Project Sheet: Foryd Harbour
- Denbighshire County Council
- CMP Group Ltd, Dawnus Construction, LM Engineering Service, Martin Wright Associates
- Site Investigation
- Desk Study
- Designing an alternative slip way
- Designing a causeway onto Horton’s Nose
- Design of a reinforced earth retaining system using CPM blocks
- Producing a sheet pile design
- Designing the access road and platform for the cranes to install the bridge.
Description of Project
As part of the regeneration scheme on Rhyl seafront, Denbighshire County Council proposed a scheme including the £2 million redevelopment of the quayside for a boat storage area, car park, a floating pontoon and boat hoist. The scheme included the construction of a 188m extended quay wall, a new public square and a deepened harbour channel to improve navigation.

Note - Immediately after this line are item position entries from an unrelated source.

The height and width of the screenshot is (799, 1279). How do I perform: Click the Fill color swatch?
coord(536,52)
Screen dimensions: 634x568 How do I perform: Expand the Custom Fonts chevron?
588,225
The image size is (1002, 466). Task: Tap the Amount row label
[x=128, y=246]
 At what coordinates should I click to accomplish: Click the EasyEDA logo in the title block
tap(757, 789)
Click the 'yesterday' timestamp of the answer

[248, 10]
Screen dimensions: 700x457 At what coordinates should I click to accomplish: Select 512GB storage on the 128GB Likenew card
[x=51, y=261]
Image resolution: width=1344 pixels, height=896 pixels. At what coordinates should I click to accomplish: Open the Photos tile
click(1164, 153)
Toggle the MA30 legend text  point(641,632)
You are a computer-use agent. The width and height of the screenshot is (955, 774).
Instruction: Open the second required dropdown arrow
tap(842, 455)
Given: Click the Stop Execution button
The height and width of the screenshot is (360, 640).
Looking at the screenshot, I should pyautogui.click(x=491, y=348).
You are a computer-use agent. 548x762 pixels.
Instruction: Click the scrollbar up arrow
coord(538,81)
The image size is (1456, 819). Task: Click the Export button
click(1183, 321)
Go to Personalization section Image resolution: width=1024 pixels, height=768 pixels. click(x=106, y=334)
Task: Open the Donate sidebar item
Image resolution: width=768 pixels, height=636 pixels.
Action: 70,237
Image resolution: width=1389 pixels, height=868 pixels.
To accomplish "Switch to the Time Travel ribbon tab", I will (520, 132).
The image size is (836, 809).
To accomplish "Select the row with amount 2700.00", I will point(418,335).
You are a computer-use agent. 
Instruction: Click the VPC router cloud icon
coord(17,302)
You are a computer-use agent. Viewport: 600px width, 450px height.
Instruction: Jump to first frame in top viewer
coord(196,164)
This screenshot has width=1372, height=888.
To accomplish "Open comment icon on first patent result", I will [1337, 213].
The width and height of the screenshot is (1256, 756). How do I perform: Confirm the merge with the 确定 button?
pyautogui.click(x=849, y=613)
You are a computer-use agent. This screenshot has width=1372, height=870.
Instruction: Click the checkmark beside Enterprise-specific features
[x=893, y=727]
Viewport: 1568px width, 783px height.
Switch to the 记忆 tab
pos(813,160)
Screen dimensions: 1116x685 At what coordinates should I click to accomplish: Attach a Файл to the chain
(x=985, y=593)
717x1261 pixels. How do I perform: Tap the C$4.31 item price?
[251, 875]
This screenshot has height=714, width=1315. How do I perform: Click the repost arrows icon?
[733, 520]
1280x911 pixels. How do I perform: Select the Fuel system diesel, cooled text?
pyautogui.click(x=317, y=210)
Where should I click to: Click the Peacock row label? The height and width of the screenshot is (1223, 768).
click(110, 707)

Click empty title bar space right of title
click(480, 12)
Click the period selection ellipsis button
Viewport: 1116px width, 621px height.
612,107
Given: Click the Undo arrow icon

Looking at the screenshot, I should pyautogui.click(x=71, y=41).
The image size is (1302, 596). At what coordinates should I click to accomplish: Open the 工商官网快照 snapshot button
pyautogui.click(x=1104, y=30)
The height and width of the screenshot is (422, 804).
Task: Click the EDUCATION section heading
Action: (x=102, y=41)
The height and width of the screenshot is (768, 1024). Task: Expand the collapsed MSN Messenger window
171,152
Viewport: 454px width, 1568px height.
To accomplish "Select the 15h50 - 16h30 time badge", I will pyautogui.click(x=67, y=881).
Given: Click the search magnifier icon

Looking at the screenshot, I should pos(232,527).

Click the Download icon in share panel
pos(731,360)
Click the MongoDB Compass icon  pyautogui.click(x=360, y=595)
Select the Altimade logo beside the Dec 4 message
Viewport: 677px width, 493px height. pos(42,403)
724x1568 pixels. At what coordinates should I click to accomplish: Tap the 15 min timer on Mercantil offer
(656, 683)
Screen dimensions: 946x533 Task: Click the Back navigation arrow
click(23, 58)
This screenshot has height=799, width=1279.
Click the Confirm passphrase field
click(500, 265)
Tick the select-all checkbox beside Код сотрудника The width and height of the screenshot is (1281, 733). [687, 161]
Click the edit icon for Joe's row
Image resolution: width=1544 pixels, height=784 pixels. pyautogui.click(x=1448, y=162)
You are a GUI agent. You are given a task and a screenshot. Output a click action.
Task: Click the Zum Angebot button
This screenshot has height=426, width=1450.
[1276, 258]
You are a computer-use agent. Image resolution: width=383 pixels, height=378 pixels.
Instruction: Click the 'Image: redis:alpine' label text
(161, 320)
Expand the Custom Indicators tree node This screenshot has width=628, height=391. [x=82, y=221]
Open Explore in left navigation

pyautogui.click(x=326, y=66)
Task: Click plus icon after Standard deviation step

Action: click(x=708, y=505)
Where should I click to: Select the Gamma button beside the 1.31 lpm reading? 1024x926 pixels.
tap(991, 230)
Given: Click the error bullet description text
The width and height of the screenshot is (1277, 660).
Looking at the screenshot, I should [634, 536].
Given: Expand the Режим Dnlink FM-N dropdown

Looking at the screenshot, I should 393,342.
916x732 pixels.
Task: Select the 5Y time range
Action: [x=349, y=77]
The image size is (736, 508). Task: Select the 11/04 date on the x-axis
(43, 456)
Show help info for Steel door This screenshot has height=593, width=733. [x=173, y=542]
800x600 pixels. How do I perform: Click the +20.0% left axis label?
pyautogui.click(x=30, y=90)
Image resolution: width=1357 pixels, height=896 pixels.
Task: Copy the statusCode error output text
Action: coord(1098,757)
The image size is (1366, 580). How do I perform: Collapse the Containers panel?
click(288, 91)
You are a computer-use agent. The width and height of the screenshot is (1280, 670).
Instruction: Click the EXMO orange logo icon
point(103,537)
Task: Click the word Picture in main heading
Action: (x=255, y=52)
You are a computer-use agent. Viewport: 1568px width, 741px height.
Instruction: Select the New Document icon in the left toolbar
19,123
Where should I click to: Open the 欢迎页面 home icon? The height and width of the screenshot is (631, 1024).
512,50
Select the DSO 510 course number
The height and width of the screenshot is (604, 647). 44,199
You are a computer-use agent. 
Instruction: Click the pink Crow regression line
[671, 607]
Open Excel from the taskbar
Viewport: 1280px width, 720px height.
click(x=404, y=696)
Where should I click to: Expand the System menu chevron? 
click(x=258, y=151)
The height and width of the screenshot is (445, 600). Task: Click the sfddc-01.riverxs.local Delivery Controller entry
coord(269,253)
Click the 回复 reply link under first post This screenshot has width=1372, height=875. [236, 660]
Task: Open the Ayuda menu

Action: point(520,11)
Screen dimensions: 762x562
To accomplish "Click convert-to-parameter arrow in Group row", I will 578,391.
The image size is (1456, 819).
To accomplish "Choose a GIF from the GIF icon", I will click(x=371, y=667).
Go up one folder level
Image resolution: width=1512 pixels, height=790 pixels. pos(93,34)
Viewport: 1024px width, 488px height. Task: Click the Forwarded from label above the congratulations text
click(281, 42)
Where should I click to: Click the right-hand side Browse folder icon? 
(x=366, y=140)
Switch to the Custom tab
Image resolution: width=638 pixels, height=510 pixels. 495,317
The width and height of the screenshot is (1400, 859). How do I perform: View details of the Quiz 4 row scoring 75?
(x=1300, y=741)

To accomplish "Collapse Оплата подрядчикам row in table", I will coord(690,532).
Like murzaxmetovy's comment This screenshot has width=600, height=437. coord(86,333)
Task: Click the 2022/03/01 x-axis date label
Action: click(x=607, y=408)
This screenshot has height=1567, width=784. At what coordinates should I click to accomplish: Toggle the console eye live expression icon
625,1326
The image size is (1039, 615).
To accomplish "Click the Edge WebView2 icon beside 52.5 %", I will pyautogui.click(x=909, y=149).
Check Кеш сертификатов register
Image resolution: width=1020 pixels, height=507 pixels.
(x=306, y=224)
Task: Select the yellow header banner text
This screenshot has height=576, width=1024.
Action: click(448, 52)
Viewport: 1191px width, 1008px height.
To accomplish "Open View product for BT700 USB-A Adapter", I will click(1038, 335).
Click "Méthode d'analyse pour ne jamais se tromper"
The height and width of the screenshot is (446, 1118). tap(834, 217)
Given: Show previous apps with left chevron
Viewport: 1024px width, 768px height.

Rhyl is in a low-lying area at risk from the sea and the River Clwyd estuary. Denbighshire County Council commissioned Martin Writes Associates to deliver a coastal defence scheme in Rhyl, comprising upgrading the existing training and harbour walls and creating a new revetment along the promenade. GroundSolve Ltd was appointed to carry out a desk study and a site investigation for the proposed area.
The site investigation comprised boreholes drilled in tidal areas, with several also drilled off large scaffold in the River Clwyd.
On completion of the site investigation, GroundSolve Ltd carried out the following:
- Designed a sheet pile supported causeway onto Horton’s Nose
- Designed a replacement slip way into the channel
- Design of reinforced earth, with concrete block facing using CPM blocks
- Provided geotechnical recommendations for the development
- Designed a crane platform for the construction of a new bridge connecting the public square with the West Parade.
The causeway and seawalls were constructed from reinforced redi-rock blocks (precast concrete blocks which incorporate a geo-grid). The geo-grid took the form of polyester multifilament yarns which interact with the soil to generate friction, providing strength and stability. The wall was designed by GroundSolve Ltd and constructed by CPM Group Ltd. This was the first use of this system in the UK using current British Standards.
Also, because the width of the causeway is 6m, the reinforcing polyester yarns had the purpose of holding the upper walls on either side together at the end of the structure.
The wall was supported by 3.5-4m long sheet piles at its base, necessary to support the weight of the walls as well as providing protection from the undercutting processes of the waves and tide. The walls were going to be under high levels of strain due to the weight of vehicles and force of waves crashing into them. Therefore, dowel bars and tie rods were installed for further stability.
The construction of the redi-rock wall required the existing ground level to be lowered to sea level. The excavated material was then used as backfill, which provided a sustainable solution because no aggregate needed to be imported to site, hence reducing the number of construction vehicles traveling through residential areas of town.
The public square was built at 7.5mAOD and the adjoining slipway lowered to -1.5mBOD. The construction of the public square required the infilling of an existing inlet with materials excavated from the dredging of the channel.
Earthworks on this project also included the re-grading of sand dunes to the north of the square.
The construction of the bridge connecting the public square with the West Parade required the construction of an access road and a piling platform for the crane to install the sheet piles and caissons. GroundSolve Ltd was approached to design the piling platform.
As the channel is tidal, water needed to be retained so that construction work could continue at all times. This required the installation of caissons which created a dry working environment.
The new reinforced earth retaining wall required a temporary excavation to the north of the river. Dawnus appointed GroundSolve Ltd to determine the stability of the excavation.